= Imran Al Aradi =

Pakistani-Bahraini stand up comedian and disc jockey in the Kingdom of Bahrain

Imran Al Aradi is a Pakistani-Bahraini stand up comedian and disc jockey in the Kingdom of Bahrain. He is primarily famous for being a radio personality on Radio Bahrain. His comedic style and hosting skills has led to him being dubbed as "the funniest man in Bahrain".

==Biography==
Imran was born to a Bahraini father and Pakistani mother. As a result, he grew up learning Arabic, English, Urdu and Punjabi. He studied at Naseem International School in the late 1990s, where he obtained an American high school diploma. He later studied for a BSc in Business informatics at AMA International University.
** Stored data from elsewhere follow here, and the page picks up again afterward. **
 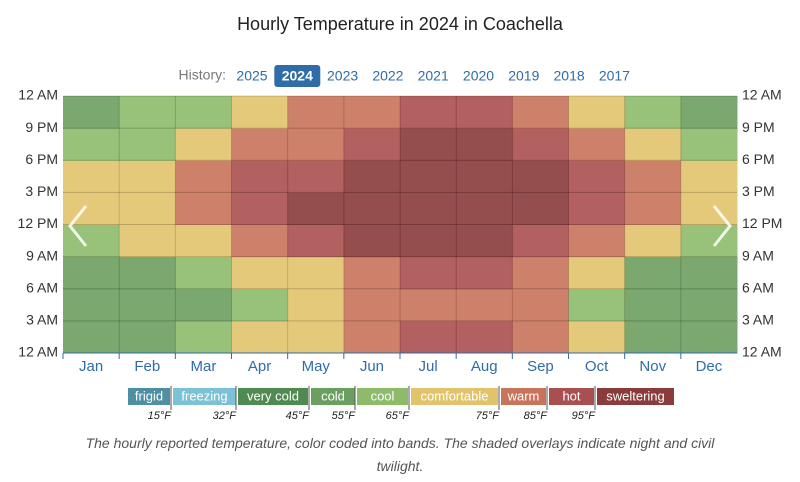 What do you see at coordinates (91, 366) in the screenshot?
I see `x-tick-label: Jan` at bounding box center [91, 366].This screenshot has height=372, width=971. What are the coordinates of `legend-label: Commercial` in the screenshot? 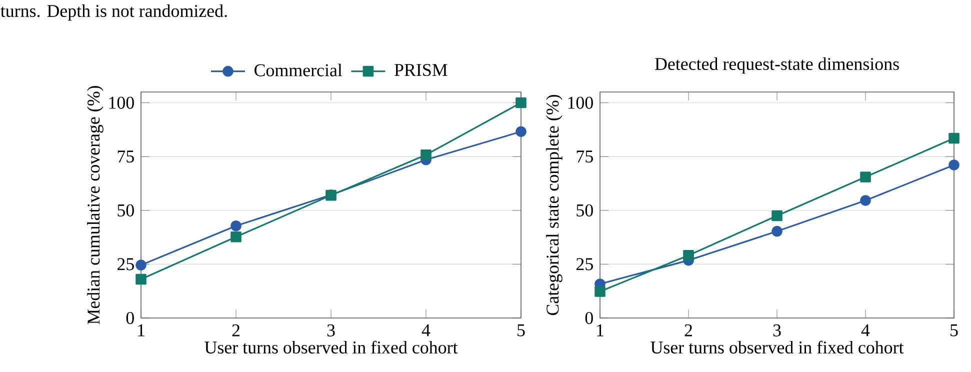 It's located at (298, 70).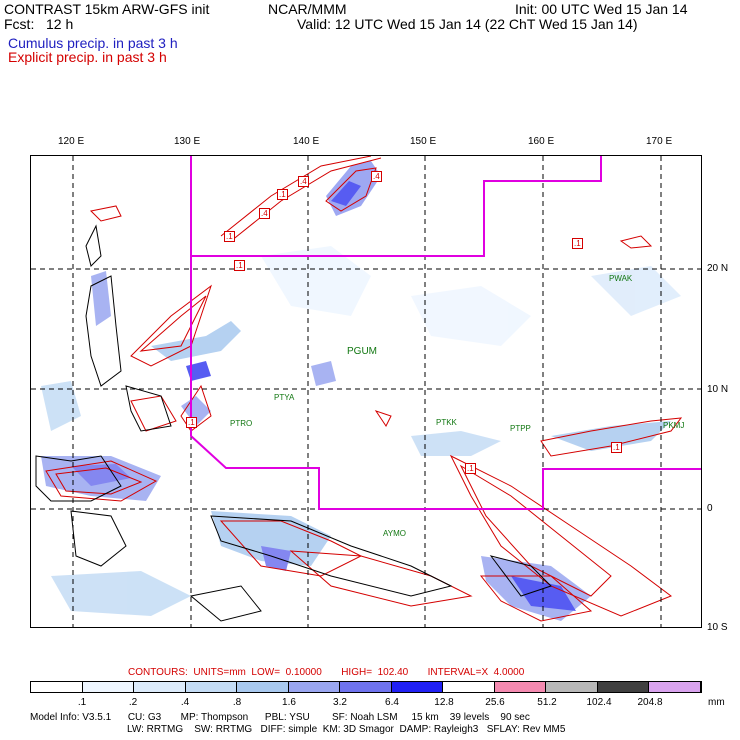  Describe the element at coordinates (444, 702) in the screenshot. I see `colorbar-label: 12.8` at that location.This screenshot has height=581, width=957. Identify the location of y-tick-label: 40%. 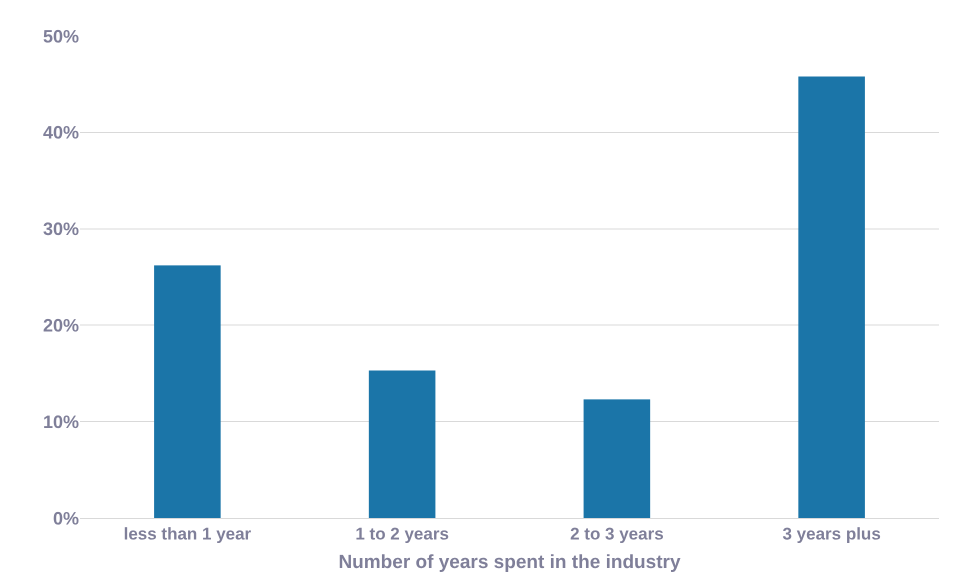
(60, 132).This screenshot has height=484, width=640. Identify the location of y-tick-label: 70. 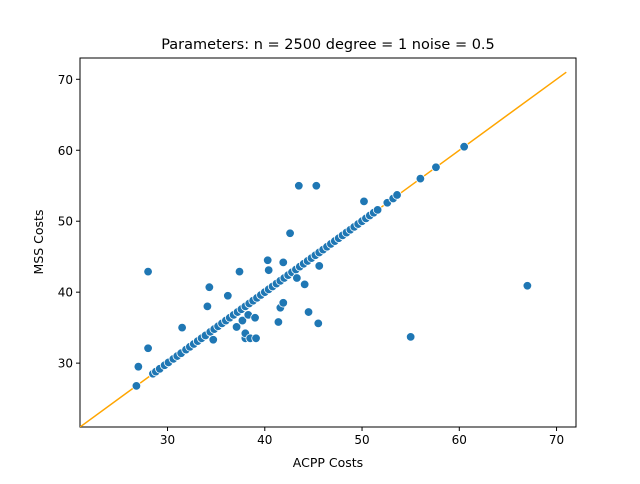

He worked as a Product Marketing manager for a small company and then as an IT consultant for Batelco, the country's largest telecommunications company, where he worked until 2008. In July 2006, he began his tenure at Radio Bahrain as a radio presenter where he works till the present day.

===Comedy career===
It was in 2008 that Imran entered stand up comedy, working as a self-employed promoter. He represented Bahrain at the Amman Stand-up Comedy Festival in Jordan in December 2008. Imran joined a regional comedy tour, Comedy Arabia in Dubai, in 2009. He hosted multiple visiting comedians to Bahrain and Saudi Arabia, including Maz Jobrani in April 2010. Imran regularly hosts and promotes stand-up comedy auditions to boost local-talent in the country, the most recent of which are the "Block 338 Open Mic nights". He has stated that his greatest achievement was "being able to sustain a living as an entertainer".
Imran currently performed in the most successful comedy show in Bahrain called Chicken Nuggets.